## Problem description
Every line in the records below that holds "computer" must be identified and copied.

## Material shown
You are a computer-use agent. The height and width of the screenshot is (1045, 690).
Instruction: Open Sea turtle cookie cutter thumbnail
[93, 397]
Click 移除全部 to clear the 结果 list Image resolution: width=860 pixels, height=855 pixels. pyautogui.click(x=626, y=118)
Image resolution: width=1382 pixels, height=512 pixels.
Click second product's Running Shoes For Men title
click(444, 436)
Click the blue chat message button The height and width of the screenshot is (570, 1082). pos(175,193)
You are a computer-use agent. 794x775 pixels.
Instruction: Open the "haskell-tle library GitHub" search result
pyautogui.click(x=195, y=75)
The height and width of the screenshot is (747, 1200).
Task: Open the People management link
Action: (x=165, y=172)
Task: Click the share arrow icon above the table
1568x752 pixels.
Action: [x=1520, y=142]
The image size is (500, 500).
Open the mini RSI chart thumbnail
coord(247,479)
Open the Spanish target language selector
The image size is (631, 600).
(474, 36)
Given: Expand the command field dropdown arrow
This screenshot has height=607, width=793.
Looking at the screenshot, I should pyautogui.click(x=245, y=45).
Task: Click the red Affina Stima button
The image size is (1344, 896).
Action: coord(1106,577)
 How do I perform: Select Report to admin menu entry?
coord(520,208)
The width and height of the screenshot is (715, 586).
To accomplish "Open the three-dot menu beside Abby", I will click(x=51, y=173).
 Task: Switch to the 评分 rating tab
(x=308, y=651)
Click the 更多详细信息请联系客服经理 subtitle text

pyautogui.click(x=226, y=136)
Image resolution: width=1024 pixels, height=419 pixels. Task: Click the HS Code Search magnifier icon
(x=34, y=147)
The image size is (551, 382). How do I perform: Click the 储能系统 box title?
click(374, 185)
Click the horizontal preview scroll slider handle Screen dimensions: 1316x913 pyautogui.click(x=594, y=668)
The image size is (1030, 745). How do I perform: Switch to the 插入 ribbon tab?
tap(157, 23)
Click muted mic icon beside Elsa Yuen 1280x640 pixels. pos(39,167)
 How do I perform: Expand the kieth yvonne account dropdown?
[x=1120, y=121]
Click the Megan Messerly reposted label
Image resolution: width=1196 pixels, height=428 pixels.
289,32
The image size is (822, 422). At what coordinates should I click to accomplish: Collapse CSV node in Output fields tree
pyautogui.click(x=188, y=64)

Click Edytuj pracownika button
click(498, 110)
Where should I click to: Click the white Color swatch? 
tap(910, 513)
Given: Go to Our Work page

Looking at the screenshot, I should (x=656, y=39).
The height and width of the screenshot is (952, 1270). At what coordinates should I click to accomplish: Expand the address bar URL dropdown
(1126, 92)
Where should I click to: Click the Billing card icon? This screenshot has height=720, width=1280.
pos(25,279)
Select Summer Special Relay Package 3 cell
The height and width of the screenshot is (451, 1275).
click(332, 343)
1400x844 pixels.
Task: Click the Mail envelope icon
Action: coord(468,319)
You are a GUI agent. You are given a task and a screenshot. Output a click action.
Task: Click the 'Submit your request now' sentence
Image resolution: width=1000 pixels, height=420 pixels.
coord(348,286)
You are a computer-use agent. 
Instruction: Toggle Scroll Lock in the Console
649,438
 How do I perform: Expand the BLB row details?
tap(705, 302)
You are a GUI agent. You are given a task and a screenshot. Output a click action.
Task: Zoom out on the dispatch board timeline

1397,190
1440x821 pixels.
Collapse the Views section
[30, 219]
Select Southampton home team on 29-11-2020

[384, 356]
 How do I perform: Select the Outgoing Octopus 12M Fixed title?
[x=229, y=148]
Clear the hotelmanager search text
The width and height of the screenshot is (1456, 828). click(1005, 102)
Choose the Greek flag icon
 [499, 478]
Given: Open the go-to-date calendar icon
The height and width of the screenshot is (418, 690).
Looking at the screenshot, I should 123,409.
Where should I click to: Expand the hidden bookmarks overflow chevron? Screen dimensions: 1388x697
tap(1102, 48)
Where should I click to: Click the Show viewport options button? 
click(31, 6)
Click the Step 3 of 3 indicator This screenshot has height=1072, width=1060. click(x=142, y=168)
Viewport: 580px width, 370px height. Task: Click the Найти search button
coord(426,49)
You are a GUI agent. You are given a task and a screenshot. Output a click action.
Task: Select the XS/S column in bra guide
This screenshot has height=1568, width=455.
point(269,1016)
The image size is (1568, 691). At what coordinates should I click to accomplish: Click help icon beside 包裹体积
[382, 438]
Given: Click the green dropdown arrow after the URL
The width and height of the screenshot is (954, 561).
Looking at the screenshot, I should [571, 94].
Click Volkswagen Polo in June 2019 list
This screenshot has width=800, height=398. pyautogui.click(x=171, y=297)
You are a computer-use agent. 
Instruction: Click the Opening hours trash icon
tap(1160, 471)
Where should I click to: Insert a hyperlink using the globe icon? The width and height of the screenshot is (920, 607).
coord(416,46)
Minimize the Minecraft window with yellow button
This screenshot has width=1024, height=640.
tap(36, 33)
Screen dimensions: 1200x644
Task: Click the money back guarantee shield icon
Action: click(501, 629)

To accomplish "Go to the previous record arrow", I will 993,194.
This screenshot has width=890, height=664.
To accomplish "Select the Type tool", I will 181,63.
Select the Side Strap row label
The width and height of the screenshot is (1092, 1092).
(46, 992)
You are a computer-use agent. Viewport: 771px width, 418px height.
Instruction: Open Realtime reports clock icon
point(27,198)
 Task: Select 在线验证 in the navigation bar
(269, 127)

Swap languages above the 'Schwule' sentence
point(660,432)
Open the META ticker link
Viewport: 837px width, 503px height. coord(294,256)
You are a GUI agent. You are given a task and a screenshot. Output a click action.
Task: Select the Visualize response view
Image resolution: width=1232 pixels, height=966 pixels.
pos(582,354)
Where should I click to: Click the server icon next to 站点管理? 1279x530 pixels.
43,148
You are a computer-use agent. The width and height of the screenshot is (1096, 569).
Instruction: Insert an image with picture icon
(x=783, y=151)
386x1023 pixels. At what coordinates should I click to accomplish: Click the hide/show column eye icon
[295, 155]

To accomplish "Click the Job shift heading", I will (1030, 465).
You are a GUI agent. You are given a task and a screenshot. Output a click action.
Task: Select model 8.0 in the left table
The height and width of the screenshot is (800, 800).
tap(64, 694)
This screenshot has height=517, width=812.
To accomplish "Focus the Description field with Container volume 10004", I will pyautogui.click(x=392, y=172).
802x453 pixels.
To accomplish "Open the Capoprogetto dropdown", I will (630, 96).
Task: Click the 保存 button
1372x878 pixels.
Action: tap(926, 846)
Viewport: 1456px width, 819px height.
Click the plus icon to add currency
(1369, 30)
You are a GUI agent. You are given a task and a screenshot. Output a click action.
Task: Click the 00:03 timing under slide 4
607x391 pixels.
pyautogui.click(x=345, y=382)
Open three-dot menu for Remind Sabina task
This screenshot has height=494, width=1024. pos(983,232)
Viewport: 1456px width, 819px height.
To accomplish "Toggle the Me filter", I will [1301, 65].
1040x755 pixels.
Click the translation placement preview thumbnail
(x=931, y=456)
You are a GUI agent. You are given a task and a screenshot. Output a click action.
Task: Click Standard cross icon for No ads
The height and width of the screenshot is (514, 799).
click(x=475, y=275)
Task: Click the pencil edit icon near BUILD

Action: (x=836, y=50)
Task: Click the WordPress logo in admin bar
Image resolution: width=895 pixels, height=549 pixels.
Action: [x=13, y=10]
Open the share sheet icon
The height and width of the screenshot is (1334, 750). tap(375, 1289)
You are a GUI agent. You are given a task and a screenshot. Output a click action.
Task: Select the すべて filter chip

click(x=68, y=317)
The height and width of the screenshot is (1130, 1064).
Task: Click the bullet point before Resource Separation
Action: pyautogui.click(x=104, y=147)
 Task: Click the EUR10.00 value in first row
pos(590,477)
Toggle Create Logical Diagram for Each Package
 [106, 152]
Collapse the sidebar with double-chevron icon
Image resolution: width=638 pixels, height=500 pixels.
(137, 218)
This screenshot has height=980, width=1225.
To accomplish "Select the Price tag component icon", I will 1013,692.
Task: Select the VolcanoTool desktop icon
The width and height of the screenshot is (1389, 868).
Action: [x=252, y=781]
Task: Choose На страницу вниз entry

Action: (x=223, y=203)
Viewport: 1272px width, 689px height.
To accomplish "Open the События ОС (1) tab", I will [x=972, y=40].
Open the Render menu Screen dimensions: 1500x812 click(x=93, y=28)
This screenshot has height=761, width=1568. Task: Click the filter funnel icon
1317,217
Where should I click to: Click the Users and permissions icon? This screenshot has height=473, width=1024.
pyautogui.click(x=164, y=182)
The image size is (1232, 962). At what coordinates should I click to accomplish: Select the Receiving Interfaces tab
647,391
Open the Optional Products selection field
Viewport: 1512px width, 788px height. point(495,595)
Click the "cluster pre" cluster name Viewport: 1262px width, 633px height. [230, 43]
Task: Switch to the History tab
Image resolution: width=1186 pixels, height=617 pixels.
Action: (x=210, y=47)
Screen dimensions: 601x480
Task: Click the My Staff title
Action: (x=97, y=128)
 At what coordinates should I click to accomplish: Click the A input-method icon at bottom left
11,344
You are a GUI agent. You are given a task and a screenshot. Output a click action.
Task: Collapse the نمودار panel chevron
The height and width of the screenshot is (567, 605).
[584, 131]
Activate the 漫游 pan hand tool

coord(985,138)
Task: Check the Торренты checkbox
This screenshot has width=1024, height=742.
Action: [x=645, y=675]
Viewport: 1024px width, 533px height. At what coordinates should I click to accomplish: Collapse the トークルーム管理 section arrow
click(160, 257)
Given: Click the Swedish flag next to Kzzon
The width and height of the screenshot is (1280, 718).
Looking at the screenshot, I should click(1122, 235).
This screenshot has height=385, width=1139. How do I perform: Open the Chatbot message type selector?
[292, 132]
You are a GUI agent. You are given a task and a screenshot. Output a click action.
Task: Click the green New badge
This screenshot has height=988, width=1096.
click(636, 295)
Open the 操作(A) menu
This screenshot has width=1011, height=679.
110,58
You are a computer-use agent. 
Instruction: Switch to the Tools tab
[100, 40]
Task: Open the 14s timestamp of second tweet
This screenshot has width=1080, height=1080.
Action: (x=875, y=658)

## Response to this exercise
You are a computer-use agent. The height and width of the screenshot is (1045, 690).
You are a computer-use agent. 794x775 pixels.
You are a computer-use agent. 
You are a computer-use agent. 
You are a computer-use agent. Viewport: 771px width, 418px height.
You are a computer-use agent. The width and height of the screenshot is (1096, 569).
You are a computer-use agent. 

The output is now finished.